In der Jesuitenkirche Sankt Michael in der Münchner Innenstadt soll ein neuer Gedenkort für den seligen Pater Rupert Mayer (1876–1945) entstehen. Das berichtet das katholische Magazin "innehalten" (Erzdiözese München und Freising) in seiner aktuellen Ausgabe. Demnach ist geplant, den Eisengusskopf von Mayer, den der Bildhauer Karlheinz Oswald 1993 schuf, an einem anderen Platz im Gotteshaus aufzustellen. Statt am rechten Aufgang des Hochchores soll er künftig unterhalb der Kanzel, von der der Jesuit einst mutig predigte, stehen.

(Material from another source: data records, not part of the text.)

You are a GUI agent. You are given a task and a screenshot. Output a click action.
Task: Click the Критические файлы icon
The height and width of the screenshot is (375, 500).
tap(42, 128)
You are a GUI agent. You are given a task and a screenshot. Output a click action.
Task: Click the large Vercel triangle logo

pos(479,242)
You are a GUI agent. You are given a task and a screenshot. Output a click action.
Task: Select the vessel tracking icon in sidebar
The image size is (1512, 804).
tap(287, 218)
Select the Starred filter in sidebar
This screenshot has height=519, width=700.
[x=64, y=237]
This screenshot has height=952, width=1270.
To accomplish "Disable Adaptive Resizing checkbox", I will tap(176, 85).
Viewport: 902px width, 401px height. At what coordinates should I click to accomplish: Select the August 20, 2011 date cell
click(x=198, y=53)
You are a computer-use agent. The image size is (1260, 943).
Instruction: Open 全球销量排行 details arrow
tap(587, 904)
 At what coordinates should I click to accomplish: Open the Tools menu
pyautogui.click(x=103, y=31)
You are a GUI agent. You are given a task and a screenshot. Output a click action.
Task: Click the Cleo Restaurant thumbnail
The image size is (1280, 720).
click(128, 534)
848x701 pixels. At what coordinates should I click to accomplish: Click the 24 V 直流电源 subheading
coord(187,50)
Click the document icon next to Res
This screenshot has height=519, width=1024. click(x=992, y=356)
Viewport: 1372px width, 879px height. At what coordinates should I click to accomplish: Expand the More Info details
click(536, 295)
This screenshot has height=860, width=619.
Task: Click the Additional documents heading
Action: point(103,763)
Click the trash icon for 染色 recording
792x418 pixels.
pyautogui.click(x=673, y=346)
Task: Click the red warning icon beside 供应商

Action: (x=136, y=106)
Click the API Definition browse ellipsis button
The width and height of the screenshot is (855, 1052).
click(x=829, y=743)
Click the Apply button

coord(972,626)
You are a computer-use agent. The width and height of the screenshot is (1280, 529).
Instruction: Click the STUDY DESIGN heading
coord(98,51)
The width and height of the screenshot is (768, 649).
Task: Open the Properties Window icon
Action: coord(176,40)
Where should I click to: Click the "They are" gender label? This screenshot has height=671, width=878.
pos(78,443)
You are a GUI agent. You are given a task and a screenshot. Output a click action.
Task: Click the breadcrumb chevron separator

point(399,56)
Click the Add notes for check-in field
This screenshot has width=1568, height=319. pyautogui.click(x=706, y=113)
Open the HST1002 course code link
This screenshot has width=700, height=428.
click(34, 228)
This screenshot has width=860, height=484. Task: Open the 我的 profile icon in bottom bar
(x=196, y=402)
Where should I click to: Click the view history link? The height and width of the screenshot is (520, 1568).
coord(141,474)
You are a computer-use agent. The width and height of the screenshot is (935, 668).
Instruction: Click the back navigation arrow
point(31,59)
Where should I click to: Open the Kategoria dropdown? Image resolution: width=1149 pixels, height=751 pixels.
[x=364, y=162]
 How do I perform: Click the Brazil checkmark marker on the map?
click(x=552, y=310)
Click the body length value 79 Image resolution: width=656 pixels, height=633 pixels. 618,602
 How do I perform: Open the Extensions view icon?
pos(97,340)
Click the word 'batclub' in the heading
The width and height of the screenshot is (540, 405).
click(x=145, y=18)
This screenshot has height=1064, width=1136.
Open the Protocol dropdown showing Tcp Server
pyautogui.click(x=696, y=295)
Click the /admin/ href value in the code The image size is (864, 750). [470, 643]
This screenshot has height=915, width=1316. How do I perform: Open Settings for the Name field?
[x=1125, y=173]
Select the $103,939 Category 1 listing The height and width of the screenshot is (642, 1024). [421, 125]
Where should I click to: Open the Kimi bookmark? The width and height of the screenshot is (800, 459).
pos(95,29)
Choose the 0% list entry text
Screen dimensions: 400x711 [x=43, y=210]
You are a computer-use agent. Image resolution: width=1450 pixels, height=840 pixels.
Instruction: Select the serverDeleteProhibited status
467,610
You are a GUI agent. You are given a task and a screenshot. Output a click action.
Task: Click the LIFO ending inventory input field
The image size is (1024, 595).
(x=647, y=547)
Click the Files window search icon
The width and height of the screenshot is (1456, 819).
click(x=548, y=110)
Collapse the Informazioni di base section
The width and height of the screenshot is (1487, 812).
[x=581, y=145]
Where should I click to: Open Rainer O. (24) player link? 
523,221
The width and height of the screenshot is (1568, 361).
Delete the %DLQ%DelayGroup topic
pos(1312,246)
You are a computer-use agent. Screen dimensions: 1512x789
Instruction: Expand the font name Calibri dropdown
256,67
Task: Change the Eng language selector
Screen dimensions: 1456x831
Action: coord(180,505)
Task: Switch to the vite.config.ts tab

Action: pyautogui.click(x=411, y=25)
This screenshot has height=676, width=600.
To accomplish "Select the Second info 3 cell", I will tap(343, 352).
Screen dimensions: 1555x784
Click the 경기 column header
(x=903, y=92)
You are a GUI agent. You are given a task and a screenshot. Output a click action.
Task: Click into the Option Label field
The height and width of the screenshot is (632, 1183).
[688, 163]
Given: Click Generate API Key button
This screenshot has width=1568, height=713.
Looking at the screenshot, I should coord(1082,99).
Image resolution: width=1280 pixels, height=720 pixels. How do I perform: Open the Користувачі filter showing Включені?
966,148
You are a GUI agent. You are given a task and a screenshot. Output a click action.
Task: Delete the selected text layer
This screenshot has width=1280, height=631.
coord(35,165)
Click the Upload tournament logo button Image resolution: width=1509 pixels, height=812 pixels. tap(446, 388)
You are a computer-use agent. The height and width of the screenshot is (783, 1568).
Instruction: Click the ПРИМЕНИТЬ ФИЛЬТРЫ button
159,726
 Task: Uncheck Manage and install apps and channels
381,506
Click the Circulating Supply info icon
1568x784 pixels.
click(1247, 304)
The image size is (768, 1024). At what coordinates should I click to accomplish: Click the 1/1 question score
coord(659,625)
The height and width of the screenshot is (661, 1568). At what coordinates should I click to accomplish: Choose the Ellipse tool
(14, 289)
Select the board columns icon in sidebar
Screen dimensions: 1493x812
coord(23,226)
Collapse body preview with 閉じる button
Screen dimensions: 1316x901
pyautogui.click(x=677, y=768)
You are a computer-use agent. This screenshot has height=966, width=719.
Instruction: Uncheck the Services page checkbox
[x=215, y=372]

Entworfen hat den neuen Gedenkort den Angaben zufolge der Architekt Lucas Schäfer. "Wir bringen diesen Kopf unterhalb der Kanzel an, auf einem goldfarbenen Metallband, auf dem Pater Rupert Mayers Unterschrift und das Zitat 'Ich schweige nicht' eingemeißelt sind und ein bisschen zu seinem Leben erzählt wird", beschreibt Kirchenrektor Pater Martin Stark das Vorhaben. Zudem solle künftig daneben ein stets brennendes Öllicht stehen, das an Mayers Glauben, seinen Mut und seinen Einsatz für Wahrheit, Menschenwürde und Nächstenliebe erinnert. Veranschlagt seien für das Projekt 25.000 Euro, die vollständig über Spenden finanziert werden sollen.
"Sozialapostel"
Der auch als "Sozialapostel" bezeichnete Jesuit Mayer war Präses der Marianischen Männerkongregation in München. Früh erkannte er die von den Nationalsozialisten ausgehende Gefahr. Für ihn galt der Grundsatz, ein Katholik könne niemals Nationalsozialist sein. Der Ordensmann wurde mehrfach wegen des Verstoßes gegen das ihm auferlegte Predigtverbot verhaftet. Nachdem sich sein Gesundheitszustand nach der Haft im KZ Sachsenhausen deutlich verschlechtert hatte, wurde er 1940 ins Kloster Ettal gebracht. Dort lebte er bis Kriegsende.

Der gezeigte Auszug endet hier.